On vetting, the facts are clear. Afghans who enter the U.S. do so after they’re biometrically and biographically screened, a process aimed at keeping terrorists and suspected terrorists out of the U.S. Vetting can’t be expected to do more than that, and the refugee-vetting procedures used now do more than at any other point in U.S. history. There is no perfect system, but the risk is limited, and the need is real. As a weighing exercise, the U.S. has always been at its best when it sides with real needs over perceived risks.

The argument that Afghans don’t share American culture is interesting. It’s true that our failure to appreciate that probably led to the folly of our 20 years of nation-building in Central Asia. But with refugee resettlement, American culture has the home-team advantage. And our pop culture is our strongest export: No one with experience watching television should have any doubt that within a couple of years, most Afghan-refugee families will be eating Popeyes spicy-chicken sandwiches, streaming New Girl, texting emojis, and Instagramming everything, just like the rest of us.

They may arrive with no concept of liberty, as some pundits warn, but few can resist the siren songs of cheap consumer credit and Uber Eats. For better or worse, they have an extraordinary leveling effect.

I’m convinced that American pop culture is far more transformative than we give it credit for. It’s also anemic and mostly vapid. The real gift Americans can offer to refugees displaced from their homes and their country is an invitation into the authentic and substantive expressions of humanity found in American communities: into our churches, our barbecues, our friendship. In short, to invite them into places and relationships we’ve missed most in the last 18 months of pandemic living.
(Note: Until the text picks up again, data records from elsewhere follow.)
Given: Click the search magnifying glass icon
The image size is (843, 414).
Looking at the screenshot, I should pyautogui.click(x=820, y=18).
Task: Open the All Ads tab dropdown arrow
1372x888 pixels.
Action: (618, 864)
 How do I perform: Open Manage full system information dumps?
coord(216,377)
Generations of resettled refugees and immigrants past are a demonstration that such a vision is not Pollyannish; it’s just the ordinary course of American life. The difference between now and then is the merchants of fear who’ve taught us that wherever outsiders come from, they oughtn’t be trusted. That kind of paranoia is neither an American value, nor a conservative one.
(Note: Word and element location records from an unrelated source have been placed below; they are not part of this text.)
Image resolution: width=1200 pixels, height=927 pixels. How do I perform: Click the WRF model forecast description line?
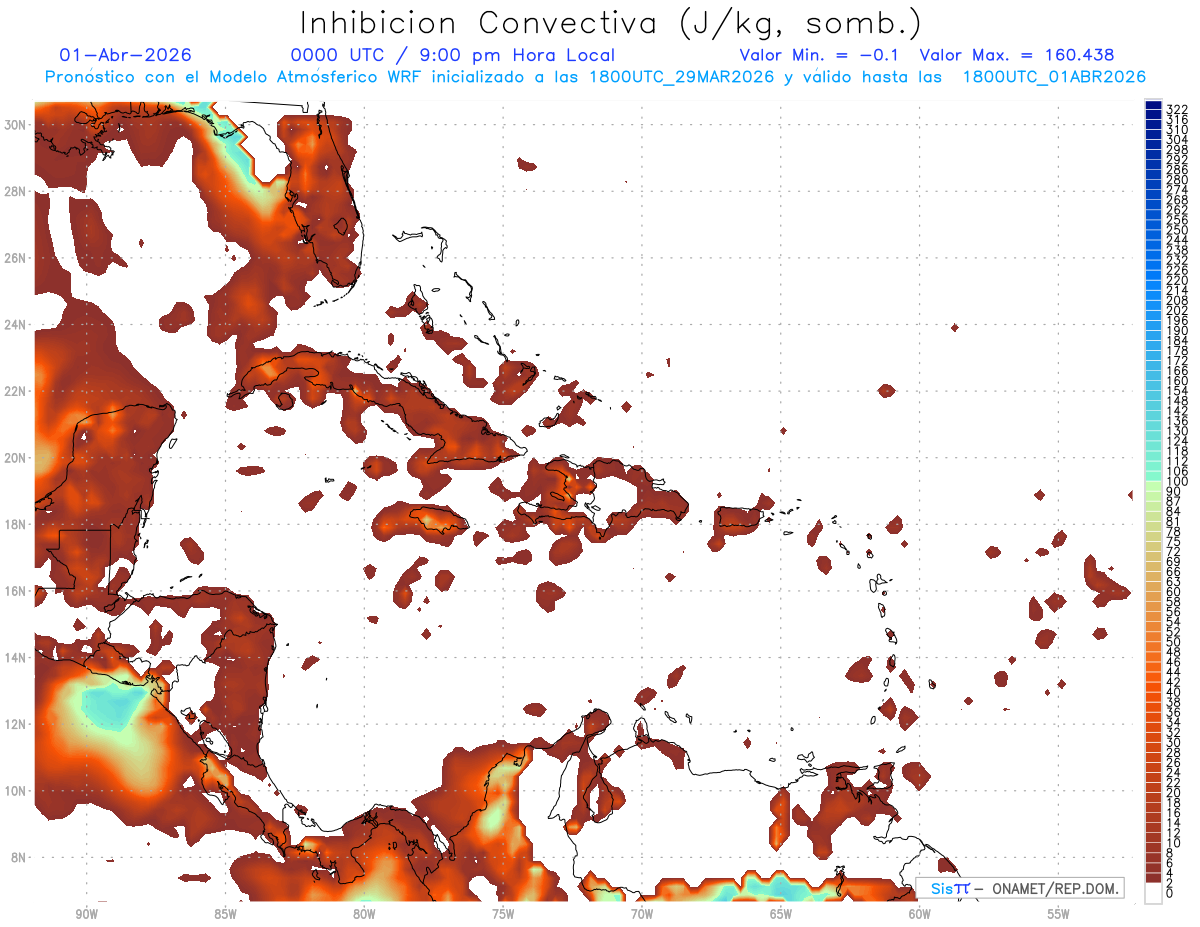595,76
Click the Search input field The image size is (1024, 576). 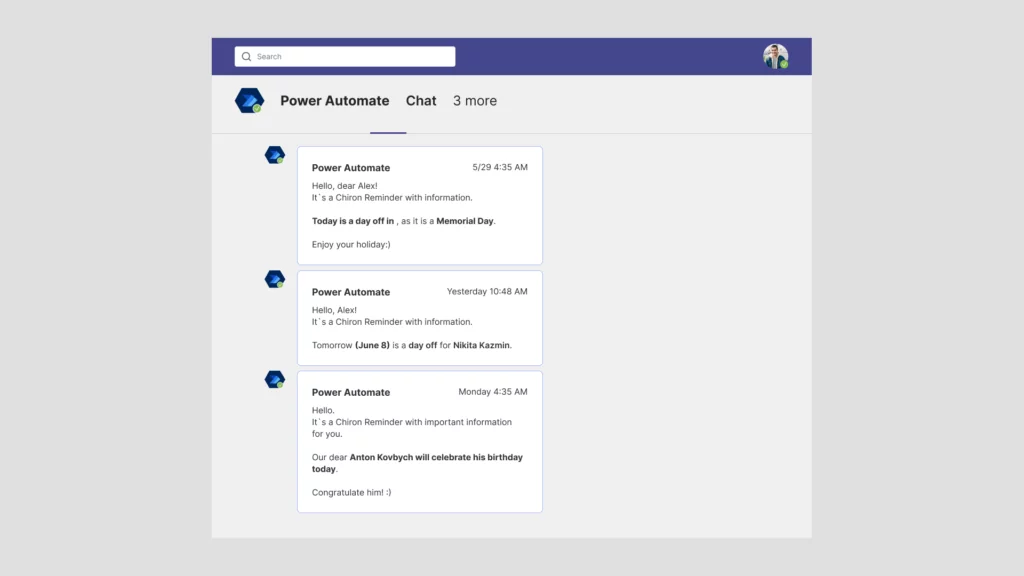click(344, 56)
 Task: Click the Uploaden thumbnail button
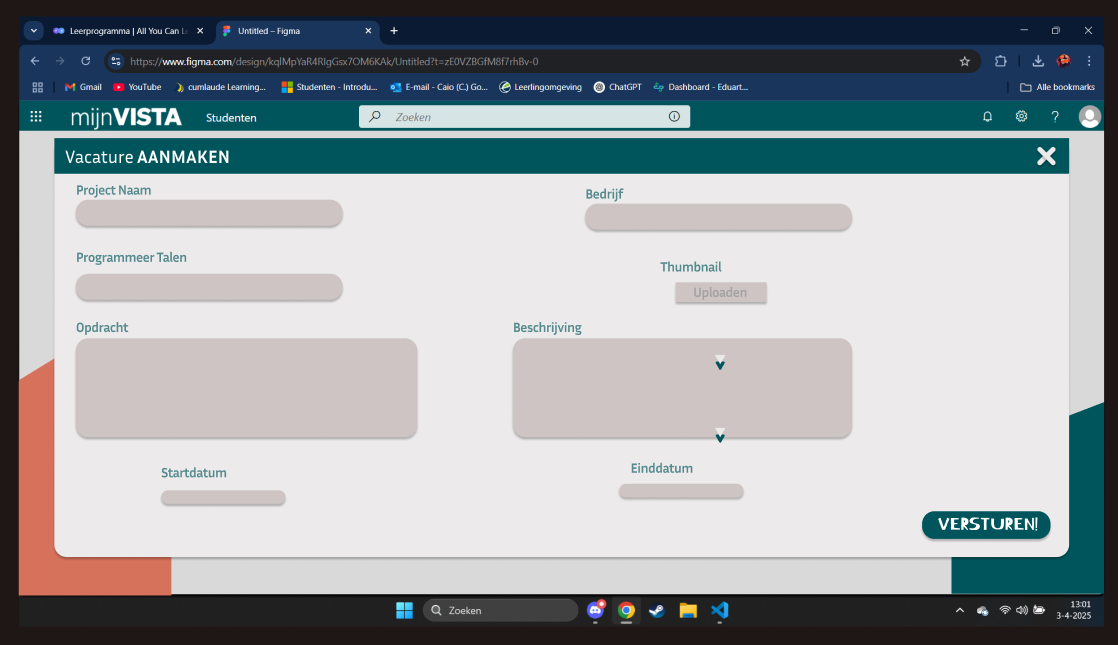pos(720,293)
For Christian Americans, there is another compelling argument in favor of generous refugee resettlement: The Lord expects it. Pope St. John Paul II put it this way: “The spirit of solidarity clearly reveals the unacceptable fact that millions of refugees live in inhuman conditions. In particular, the citizens and institutions of democratic and economically developed States cannot remain indifferent in the face of such a tragic situation. Inaction or a meager commitment on the part of these States would blatantly contradict the principles that they rightly consider the basis of their culture, established on the equal dignity of every human person.”

Jesus put it more simply: “I was a stranger, and you welcomed me.”
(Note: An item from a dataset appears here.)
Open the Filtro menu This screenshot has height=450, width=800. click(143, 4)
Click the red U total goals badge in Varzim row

It is true that the ideal situation would be the safe and peaceful repatriation of Afghanistan’s refugees. That option is rather obviously off the table, at least for now. It is also true that Afghanistan’s neighbors should do as much as they can to resettle refugees in dignified situations. It is true they bear the most immediate moral obligation. But if they fail to meet that obligation, the United States has the capacity to be generous. And we should.

In 1987, John Paul II encouraged Americans to take stock of our greatness. His challenge was not the alarmism of the pundits, but an appeal to our dignity and virtue.

“Your greatest beauty and your richest blessing is found in the human person: in each man, woman and child, in every immigrant, in every native-born son and daughter,” he said.

“America, your deepest identity and truest character as a nation is revealed in the position you take towards the human person. The ultimate test of your greatness in the way you treat every human being, but especially the weakest and most defenseless ones.”

The pope included “feeding the poor and welcoming refugees” in the retinue of challenges he gave to America.

John Paul II’s voice is worth listening to, rather than the chatter of the talking heads and fear-mongers. Generosity — our goodness — is the wise path to America’s greatness.

JD Flynn is a canon lawyer, and editor of The Pillar, an independent journalism project focused on the Catholic Church.